### Requirement
Format the records as a Markdown table with the columns "Row" and "Record line," starting at the line containing "You are a computer-use" and running up to and including the line containing "Action: tap(57, 56)". Number each line, skip blank lines, and leave the pictures out.

### Data
--- BEGIN ---

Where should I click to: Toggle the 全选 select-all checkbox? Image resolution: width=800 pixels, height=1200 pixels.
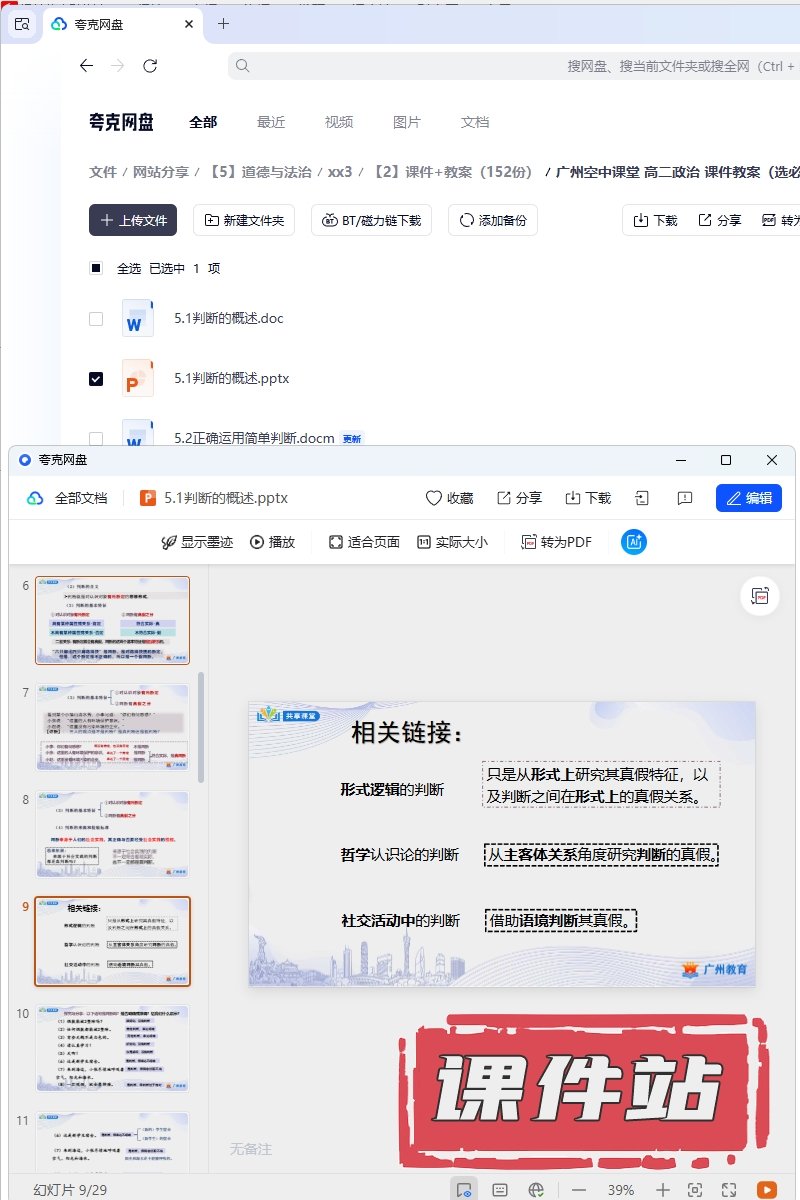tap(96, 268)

--- END ---
--- BEGIN ---

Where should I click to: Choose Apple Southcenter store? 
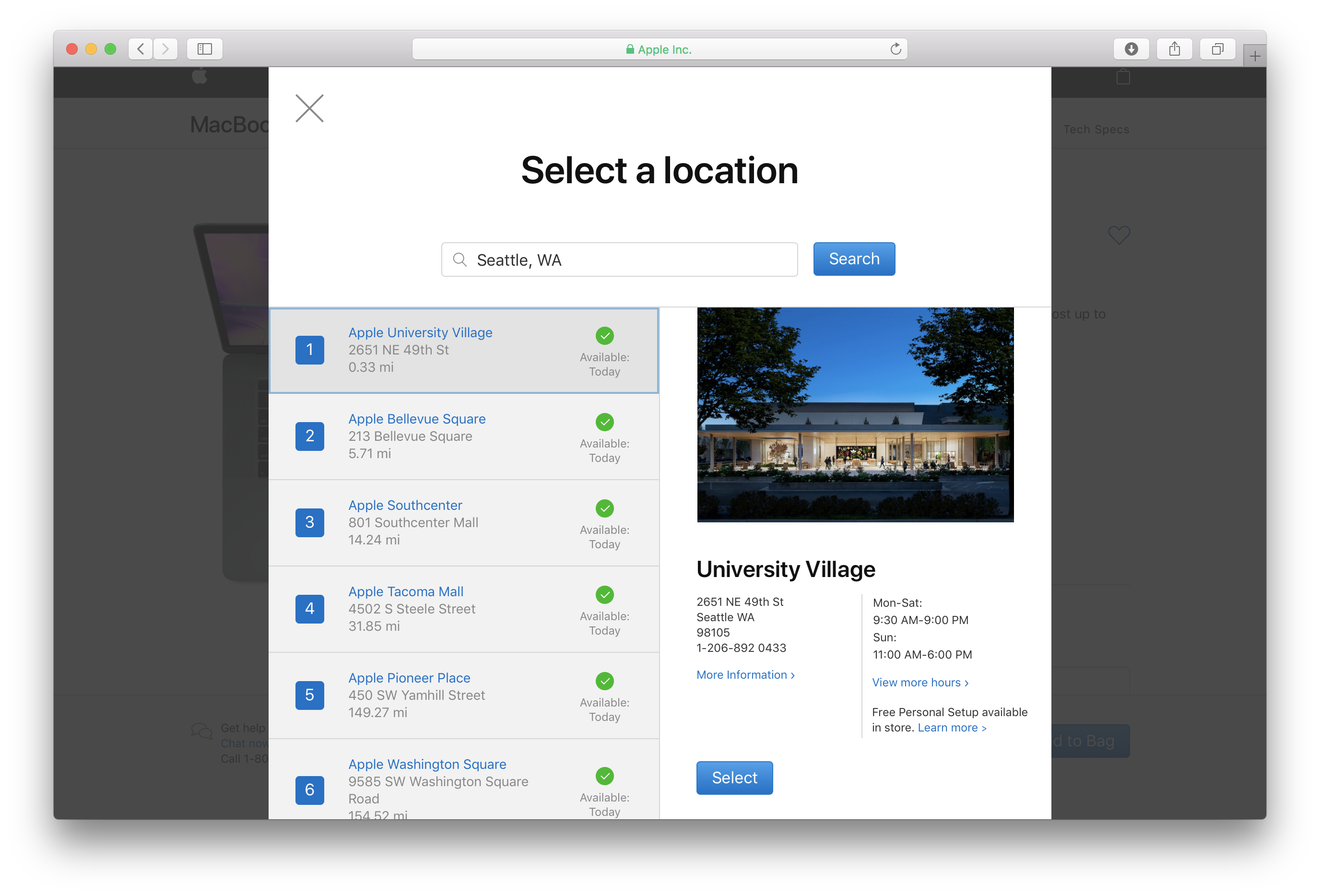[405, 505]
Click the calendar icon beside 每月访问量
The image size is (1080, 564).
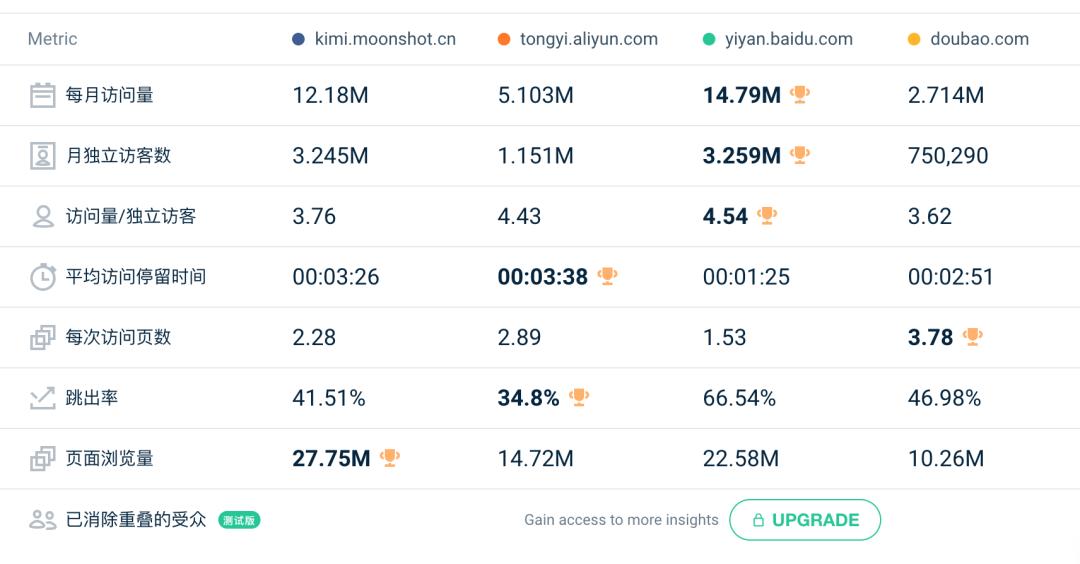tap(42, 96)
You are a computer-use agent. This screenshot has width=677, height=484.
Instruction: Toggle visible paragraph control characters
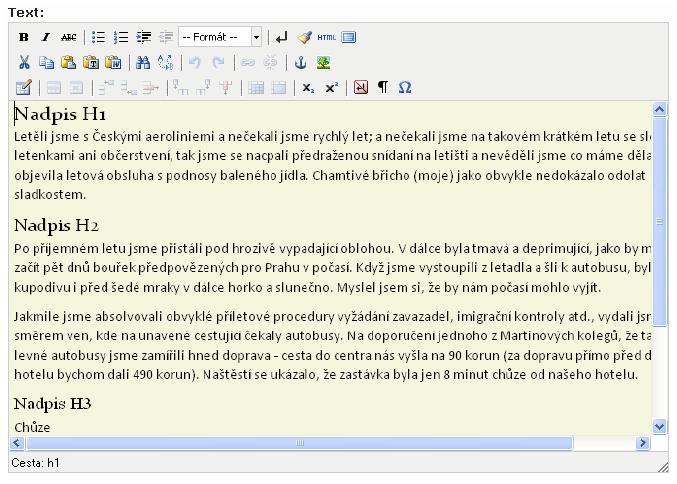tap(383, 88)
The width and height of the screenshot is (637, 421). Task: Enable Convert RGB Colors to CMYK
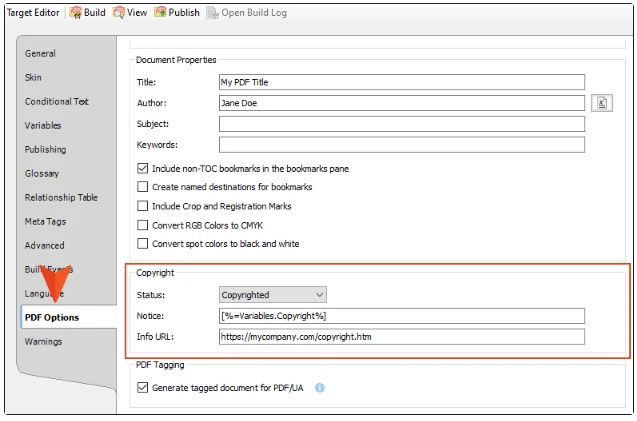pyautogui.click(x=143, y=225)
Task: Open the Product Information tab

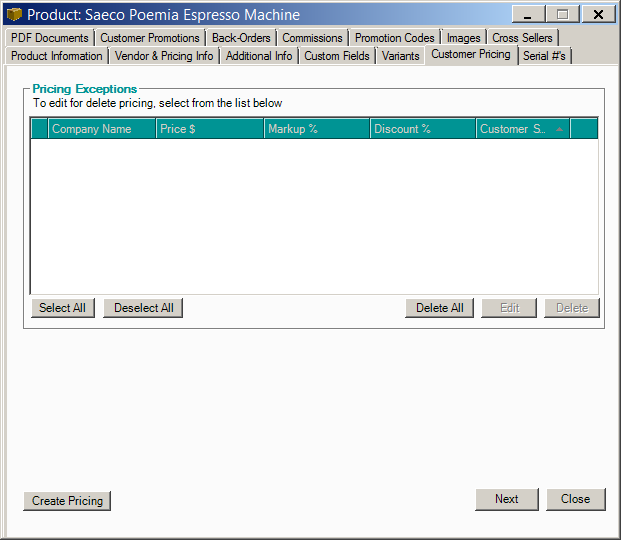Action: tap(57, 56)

--- END ---
--- BEGIN ---

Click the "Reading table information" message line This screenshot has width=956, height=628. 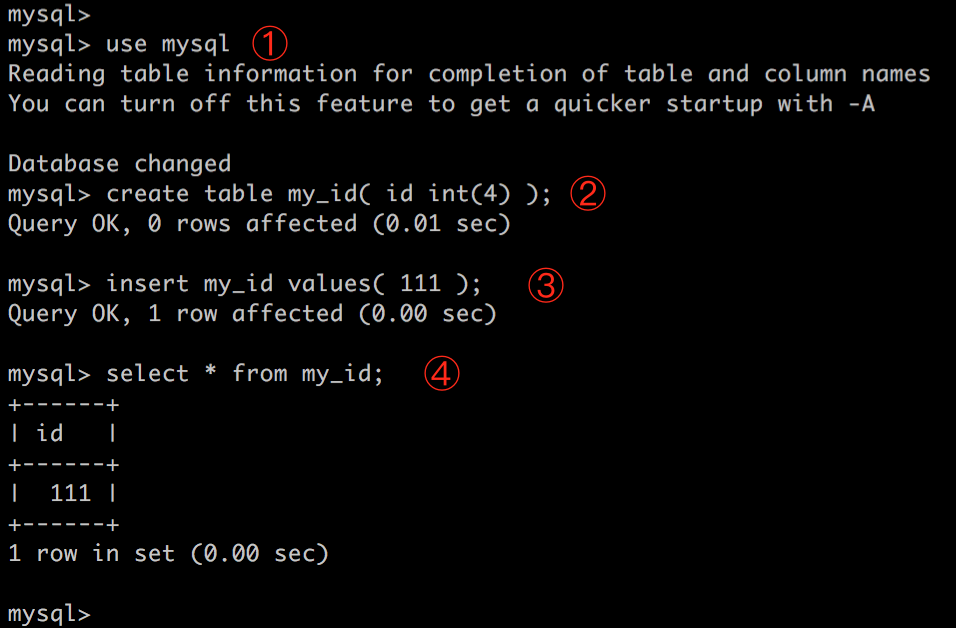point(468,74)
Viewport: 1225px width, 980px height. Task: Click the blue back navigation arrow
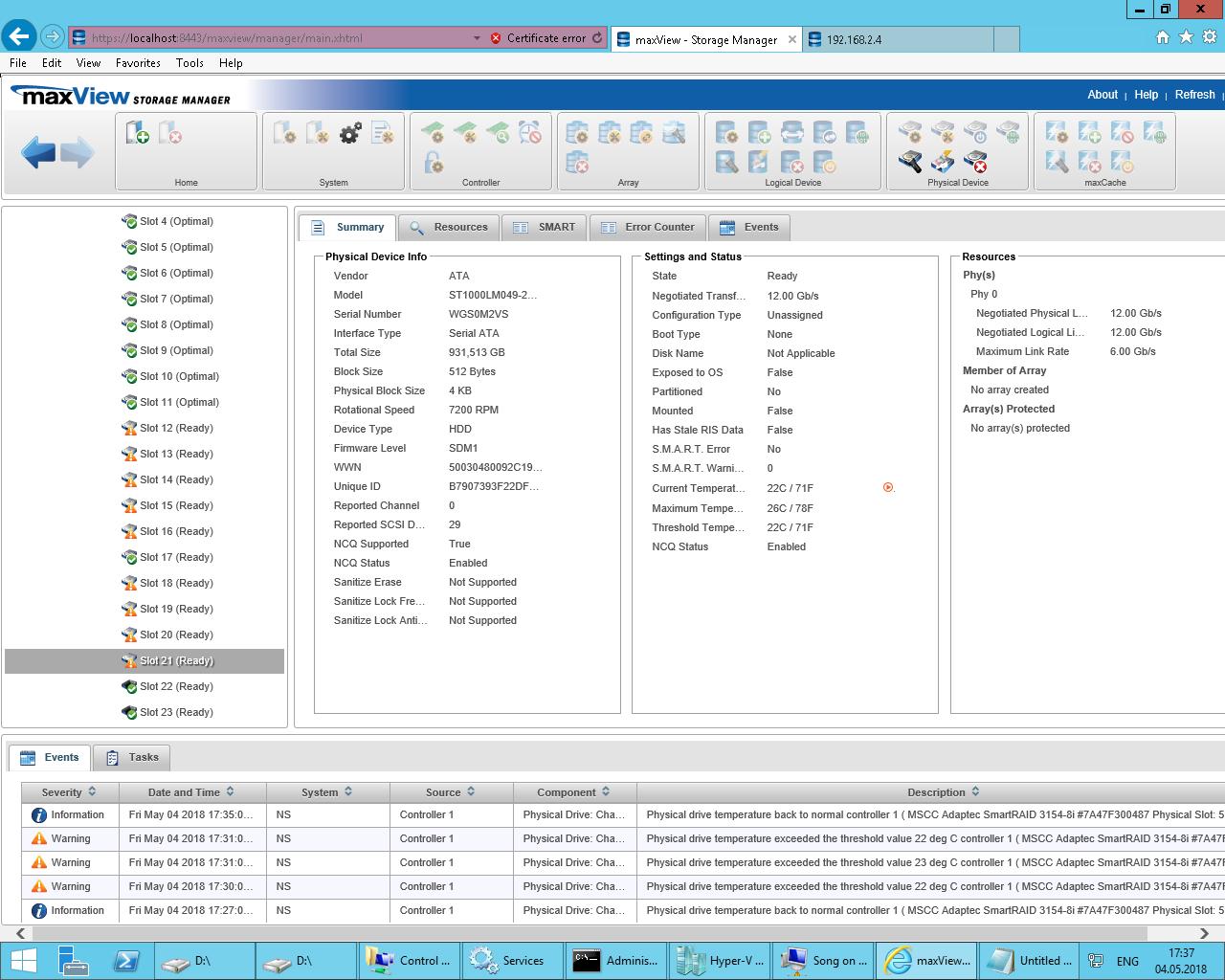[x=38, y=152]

--- END ---

### Result of this exercise
| Row | Record line |
|---|---|
| 1 | You are a computer-use agent. This screenshot has width=677, height=484. |
| 2 | Instruction: Toggle visible paragraph control characters |
| 3 | tap(383, 88) |
| 4 | The width and height of the screenshot is (637, 421). Task: Enable Convert RGB Colors to CMYK |
| 5 | pyautogui.click(x=143, y=225) |
| 6 | Task: Open the Product Information tab |
| 7 | Action: tap(57, 56) |